Start Extracted information

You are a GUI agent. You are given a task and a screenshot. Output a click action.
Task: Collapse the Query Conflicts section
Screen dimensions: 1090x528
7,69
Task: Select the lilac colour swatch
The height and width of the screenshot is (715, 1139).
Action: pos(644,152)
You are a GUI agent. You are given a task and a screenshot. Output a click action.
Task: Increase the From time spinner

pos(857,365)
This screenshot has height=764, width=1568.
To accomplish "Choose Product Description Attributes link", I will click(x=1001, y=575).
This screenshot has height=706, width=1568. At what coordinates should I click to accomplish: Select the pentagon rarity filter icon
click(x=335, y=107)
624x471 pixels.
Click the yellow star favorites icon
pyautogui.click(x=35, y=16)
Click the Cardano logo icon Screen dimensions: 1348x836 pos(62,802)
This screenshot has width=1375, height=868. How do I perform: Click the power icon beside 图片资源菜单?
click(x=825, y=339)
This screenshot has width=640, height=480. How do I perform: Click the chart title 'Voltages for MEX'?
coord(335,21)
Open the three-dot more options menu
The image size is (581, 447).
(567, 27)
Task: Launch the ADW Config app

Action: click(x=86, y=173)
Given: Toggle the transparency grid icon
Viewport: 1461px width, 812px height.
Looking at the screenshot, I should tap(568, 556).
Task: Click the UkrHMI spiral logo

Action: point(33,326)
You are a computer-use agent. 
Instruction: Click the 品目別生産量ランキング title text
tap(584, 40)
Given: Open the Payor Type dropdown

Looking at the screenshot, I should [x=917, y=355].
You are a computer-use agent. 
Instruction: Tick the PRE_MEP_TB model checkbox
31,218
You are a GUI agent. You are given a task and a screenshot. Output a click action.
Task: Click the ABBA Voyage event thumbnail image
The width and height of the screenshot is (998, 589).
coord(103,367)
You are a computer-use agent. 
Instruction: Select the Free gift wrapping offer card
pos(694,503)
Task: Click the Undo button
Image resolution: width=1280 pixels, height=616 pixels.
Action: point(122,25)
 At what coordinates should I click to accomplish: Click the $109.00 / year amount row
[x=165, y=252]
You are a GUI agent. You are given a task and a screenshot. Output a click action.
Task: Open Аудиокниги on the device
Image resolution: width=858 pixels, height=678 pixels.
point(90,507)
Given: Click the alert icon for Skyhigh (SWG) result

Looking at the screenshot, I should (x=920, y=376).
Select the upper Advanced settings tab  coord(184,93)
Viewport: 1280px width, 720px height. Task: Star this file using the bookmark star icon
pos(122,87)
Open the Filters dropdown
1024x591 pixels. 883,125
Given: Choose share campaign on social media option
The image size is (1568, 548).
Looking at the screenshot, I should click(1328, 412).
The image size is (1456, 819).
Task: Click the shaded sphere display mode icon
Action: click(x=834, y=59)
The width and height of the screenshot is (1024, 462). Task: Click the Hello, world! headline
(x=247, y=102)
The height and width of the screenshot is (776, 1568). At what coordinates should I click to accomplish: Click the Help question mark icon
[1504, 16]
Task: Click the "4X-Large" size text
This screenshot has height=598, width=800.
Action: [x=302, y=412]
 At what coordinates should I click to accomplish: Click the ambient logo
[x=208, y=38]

End Extracted information

**Prompt**
Reproduce the entries above with every "GUI agent" swapped for "desktop agent", changing nothing else.

**Correct response**
You are a desktop agent. You are given a task and a screenshot. Output a click action.
Task: Collapse the Query Conflicts section
Screen dimensions: 1090x528
7,69
Task: Select the lilac colour swatch
The height and width of the screenshot is (715, 1139).
Action: pos(644,152)
You are a desktop agent. You are given a task and a screenshot. Output a click action.
Task: Increase the From time spinner

pos(857,365)
This screenshot has height=764, width=1568.
To accomplish "Choose Product Description Attributes link", I will click(x=1001, y=575).
This screenshot has height=706, width=1568. At what coordinates should I click to accomplish: Select the pentagon rarity filter icon
click(x=335, y=107)
624x471 pixels.
Click the yellow star favorites icon
pyautogui.click(x=35, y=16)
Click the Cardano logo icon Screen dimensions: 1348x836 pos(62,802)
This screenshot has width=1375, height=868. How do I perform: Click the power icon beside 图片资源菜单?
click(x=825, y=339)
This screenshot has width=640, height=480. How do I perform: Click the chart title 'Voltages for MEX'?
coord(335,21)
Open the three-dot more options menu
The image size is (581, 447).
(567, 27)
Task: Launch the ADW Config app

Action: click(x=86, y=173)
Given: Toggle the transparency grid icon
Viewport: 1461px width, 812px height.
Looking at the screenshot, I should tap(568, 556).
Task: Click the UkrHMI spiral logo

Action: point(33,326)
You are a computer-use agent. 
Instruction: Click the 品目別生産量ランキング title text
tap(584, 40)
Given: Open the Payor Type dropdown

Looking at the screenshot, I should [x=917, y=355].
You are a computer-use agent. 
Instruction: Tick the PRE_MEP_TB model checkbox
31,218
You are a desktop agent. You are given a task and a screenshot. Output a click action.
Task: Click the ABBA Voyage event thumbnail image
The width and height of the screenshot is (998, 589).
coord(103,367)
You are a computer-use agent. 
Instruction: Select the Free gift wrapping offer card
pos(694,503)
Task: Click the Undo button
Image resolution: width=1280 pixels, height=616 pixels.
Action: point(122,25)
 At what coordinates should I click to accomplish: Click the $109.00 / year amount row
[x=165, y=252]
You are a desktop agent. You are given a task and a screenshot. Output a click action.
Task: Open Аудиокниги on the device
Image resolution: width=858 pixels, height=678 pixels.
point(90,507)
Given: Click the alert icon for Skyhigh (SWG) result

Looking at the screenshot, I should (x=920, y=376).
Select the upper Advanced settings tab  coord(184,93)
Viewport: 1280px width, 720px height. Task: Star this file using the bookmark star icon
pos(122,87)
Open the Filters dropdown
1024x591 pixels. 883,125
Given: Choose share campaign on social media option
The image size is (1568, 548).
Looking at the screenshot, I should click(1328, 412).
The image size is (1456, 819).
Task: Click the shaded sphere display mode icon
Action: click(x=834, y=59)
The width and height of the screenshot is (1024, 462). Task: Click the Hello, world! headline
(x=247, y=102)
The height and width of the screenshot is (776, 1568). At what coordinates should I click to accomplish: Click the Help question mark icon
[1504, 16]
Task: Click the "4X-Large" size text
This screenshot has height=598, width=800.
Action: [x=302, y=412]
 At what coordinates should I click to accomplish: Click the ambient logo
[x=208, y=38]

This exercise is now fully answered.